* [REQUIRED ACTION]:
Look through the records that follow. Copy every line containing the word "Show".

* [INPUT]:

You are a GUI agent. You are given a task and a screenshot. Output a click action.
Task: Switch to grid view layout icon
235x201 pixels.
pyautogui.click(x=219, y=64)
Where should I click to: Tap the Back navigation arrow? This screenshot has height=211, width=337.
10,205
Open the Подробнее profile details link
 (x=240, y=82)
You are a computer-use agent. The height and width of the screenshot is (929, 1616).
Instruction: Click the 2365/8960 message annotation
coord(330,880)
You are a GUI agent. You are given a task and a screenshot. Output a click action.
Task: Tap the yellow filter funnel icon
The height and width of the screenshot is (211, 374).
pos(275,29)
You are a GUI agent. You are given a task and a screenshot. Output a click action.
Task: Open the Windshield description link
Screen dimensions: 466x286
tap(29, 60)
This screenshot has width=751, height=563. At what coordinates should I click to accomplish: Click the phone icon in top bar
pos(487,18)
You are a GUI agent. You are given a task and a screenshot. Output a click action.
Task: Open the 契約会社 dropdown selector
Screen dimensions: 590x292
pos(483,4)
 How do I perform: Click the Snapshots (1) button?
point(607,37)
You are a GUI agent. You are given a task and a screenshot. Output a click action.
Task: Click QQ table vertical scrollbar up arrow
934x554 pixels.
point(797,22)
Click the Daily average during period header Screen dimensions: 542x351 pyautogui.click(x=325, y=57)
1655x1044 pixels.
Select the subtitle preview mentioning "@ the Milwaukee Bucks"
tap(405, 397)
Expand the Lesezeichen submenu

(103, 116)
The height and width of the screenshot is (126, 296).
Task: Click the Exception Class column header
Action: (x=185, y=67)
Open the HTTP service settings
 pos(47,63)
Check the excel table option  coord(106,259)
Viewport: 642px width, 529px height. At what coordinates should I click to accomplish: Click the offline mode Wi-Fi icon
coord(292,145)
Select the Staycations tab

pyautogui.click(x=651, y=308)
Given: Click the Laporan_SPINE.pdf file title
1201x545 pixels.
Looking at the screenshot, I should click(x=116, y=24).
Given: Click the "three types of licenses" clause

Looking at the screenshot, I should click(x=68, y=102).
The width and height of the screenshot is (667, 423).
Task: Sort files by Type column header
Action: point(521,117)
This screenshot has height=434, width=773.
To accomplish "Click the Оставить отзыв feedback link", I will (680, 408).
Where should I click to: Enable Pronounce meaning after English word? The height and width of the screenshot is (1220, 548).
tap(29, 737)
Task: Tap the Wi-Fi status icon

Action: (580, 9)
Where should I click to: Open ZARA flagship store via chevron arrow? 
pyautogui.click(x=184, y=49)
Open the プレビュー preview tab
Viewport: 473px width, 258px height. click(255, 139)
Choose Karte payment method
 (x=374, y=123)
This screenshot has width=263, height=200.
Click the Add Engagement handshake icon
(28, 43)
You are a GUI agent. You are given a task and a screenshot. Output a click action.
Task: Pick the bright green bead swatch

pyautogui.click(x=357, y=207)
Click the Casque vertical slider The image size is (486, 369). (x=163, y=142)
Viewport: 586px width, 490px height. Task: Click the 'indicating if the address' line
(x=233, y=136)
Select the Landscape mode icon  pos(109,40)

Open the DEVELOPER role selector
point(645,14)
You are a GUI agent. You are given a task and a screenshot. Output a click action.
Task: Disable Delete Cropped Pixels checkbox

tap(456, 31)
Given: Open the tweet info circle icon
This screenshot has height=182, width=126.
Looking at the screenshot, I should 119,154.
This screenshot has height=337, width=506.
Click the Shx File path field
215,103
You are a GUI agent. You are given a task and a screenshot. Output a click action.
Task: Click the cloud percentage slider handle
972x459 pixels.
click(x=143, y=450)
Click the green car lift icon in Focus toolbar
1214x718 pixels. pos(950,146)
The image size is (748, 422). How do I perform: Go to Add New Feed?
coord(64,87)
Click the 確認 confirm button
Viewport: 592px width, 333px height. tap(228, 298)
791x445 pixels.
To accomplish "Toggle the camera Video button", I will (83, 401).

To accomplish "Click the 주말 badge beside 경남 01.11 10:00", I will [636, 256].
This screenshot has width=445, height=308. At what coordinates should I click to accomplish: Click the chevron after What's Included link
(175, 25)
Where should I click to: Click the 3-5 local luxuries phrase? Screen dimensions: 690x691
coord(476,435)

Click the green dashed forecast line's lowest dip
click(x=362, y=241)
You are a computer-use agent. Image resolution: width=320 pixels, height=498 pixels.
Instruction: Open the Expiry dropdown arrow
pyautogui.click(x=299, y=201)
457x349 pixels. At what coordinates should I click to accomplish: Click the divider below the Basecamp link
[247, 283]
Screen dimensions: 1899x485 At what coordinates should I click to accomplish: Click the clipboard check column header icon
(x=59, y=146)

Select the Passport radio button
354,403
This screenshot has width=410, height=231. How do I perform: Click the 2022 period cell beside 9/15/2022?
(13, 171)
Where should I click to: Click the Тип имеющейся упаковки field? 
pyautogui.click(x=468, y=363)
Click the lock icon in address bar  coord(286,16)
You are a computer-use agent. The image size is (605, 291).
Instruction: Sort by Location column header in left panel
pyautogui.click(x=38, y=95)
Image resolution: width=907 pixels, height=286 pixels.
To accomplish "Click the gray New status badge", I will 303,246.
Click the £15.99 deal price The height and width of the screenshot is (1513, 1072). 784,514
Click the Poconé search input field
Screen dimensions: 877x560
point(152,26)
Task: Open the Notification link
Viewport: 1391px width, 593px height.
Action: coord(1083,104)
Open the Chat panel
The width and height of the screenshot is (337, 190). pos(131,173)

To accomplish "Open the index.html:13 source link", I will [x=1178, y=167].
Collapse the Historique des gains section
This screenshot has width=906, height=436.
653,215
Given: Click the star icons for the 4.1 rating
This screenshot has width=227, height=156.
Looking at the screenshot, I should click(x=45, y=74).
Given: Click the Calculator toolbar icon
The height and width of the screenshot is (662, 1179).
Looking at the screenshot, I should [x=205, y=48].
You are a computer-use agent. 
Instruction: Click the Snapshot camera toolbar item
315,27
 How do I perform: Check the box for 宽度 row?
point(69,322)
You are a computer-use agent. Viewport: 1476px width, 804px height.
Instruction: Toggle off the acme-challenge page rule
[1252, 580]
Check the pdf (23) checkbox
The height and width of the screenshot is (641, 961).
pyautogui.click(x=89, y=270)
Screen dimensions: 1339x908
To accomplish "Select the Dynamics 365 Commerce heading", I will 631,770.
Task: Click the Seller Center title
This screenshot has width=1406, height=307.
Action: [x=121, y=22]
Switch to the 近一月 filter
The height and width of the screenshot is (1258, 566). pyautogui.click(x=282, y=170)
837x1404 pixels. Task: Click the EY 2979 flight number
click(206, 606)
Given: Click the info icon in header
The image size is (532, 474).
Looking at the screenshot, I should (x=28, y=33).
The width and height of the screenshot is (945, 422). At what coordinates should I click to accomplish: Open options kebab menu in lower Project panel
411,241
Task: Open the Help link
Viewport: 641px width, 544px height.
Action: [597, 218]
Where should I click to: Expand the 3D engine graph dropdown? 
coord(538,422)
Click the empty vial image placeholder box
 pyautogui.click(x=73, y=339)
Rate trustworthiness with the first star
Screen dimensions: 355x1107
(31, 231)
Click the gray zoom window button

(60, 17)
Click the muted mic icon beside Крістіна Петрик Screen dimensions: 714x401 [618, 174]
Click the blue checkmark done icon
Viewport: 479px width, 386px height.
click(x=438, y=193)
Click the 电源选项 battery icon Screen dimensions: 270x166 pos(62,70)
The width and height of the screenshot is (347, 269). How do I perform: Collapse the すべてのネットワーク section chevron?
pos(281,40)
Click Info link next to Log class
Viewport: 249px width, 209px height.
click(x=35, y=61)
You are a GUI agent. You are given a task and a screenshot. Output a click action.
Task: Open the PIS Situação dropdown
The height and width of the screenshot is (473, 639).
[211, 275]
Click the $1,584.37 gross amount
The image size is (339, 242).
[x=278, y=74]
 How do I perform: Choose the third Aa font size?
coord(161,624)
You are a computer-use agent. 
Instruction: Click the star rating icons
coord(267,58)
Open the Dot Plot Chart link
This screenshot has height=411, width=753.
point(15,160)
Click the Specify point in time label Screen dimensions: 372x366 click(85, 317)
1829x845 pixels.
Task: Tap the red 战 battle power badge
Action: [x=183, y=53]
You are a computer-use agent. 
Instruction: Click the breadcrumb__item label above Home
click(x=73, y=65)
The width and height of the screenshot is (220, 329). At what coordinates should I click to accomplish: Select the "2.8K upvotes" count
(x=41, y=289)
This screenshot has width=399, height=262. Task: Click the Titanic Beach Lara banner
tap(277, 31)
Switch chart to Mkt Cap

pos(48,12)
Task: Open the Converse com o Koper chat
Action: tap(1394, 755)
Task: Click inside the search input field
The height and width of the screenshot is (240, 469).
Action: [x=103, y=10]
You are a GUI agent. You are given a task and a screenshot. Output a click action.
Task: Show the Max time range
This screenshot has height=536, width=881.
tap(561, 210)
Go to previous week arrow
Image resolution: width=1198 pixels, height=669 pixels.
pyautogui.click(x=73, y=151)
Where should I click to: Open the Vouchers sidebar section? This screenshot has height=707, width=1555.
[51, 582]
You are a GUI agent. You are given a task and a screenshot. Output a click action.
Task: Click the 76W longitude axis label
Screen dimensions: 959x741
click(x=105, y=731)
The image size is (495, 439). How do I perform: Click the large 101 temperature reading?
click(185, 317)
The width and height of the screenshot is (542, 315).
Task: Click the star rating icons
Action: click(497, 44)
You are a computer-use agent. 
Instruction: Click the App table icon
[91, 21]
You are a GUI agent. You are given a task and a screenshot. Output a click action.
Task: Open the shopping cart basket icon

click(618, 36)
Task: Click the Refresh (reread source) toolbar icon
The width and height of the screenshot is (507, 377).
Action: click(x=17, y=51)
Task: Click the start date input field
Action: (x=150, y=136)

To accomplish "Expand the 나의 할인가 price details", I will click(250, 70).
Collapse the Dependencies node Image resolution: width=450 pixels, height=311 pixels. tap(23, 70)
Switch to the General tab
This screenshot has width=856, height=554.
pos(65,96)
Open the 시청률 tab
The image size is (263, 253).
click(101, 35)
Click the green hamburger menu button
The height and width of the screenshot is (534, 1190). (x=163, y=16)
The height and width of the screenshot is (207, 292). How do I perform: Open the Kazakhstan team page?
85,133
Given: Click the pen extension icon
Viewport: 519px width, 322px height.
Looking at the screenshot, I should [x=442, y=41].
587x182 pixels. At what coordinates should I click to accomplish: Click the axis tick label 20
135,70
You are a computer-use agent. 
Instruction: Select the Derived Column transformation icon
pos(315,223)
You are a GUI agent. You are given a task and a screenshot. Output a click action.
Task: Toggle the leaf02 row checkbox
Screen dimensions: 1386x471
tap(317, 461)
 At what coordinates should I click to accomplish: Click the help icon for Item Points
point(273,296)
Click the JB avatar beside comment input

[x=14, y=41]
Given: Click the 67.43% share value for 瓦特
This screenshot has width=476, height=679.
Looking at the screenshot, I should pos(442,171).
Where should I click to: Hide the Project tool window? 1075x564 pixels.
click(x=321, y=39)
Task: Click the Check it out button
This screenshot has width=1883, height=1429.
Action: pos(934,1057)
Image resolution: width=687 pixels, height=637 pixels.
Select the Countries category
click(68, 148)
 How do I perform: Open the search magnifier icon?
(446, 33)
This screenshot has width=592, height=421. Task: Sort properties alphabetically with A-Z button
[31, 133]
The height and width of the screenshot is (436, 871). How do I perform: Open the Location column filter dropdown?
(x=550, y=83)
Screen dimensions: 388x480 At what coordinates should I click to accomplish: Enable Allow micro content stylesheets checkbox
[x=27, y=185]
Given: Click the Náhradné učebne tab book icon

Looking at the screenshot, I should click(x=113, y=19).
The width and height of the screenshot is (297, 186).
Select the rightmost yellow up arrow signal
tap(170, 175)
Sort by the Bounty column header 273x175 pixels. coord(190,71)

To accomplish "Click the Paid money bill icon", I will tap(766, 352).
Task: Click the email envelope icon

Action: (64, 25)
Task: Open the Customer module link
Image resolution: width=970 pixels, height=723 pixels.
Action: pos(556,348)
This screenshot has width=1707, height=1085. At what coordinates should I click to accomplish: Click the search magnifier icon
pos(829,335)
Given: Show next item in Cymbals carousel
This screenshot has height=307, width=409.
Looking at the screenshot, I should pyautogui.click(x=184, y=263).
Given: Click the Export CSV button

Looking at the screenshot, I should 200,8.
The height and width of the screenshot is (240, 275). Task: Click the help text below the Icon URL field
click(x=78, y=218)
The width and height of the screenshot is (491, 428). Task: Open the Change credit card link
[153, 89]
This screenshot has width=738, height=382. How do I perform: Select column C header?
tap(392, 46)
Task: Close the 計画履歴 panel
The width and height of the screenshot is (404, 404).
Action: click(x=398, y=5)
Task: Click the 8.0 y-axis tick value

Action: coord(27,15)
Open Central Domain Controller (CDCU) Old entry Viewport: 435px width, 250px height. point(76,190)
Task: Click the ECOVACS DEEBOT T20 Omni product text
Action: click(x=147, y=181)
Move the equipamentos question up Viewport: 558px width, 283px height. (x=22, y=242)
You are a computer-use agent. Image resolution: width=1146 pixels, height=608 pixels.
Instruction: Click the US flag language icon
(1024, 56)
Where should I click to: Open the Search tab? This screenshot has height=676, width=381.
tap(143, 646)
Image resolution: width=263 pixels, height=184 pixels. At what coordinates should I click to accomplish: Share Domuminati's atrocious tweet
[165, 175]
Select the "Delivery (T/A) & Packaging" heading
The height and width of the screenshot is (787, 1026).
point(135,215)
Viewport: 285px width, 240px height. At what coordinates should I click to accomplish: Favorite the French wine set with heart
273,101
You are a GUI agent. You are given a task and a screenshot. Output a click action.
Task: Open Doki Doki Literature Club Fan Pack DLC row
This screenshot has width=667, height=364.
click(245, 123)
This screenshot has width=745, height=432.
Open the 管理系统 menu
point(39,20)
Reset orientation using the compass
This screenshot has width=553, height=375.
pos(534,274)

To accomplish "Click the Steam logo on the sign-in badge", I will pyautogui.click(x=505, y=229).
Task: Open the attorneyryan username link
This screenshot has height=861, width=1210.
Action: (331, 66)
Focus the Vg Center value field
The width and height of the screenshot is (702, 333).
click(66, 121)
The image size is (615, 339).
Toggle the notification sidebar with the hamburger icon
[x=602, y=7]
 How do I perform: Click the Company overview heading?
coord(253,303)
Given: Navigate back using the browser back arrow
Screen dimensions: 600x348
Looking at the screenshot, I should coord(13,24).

* [EXPECTED OUTPUT]:
Task: Show the Max time range
Given: Show next item in Cymbals carousel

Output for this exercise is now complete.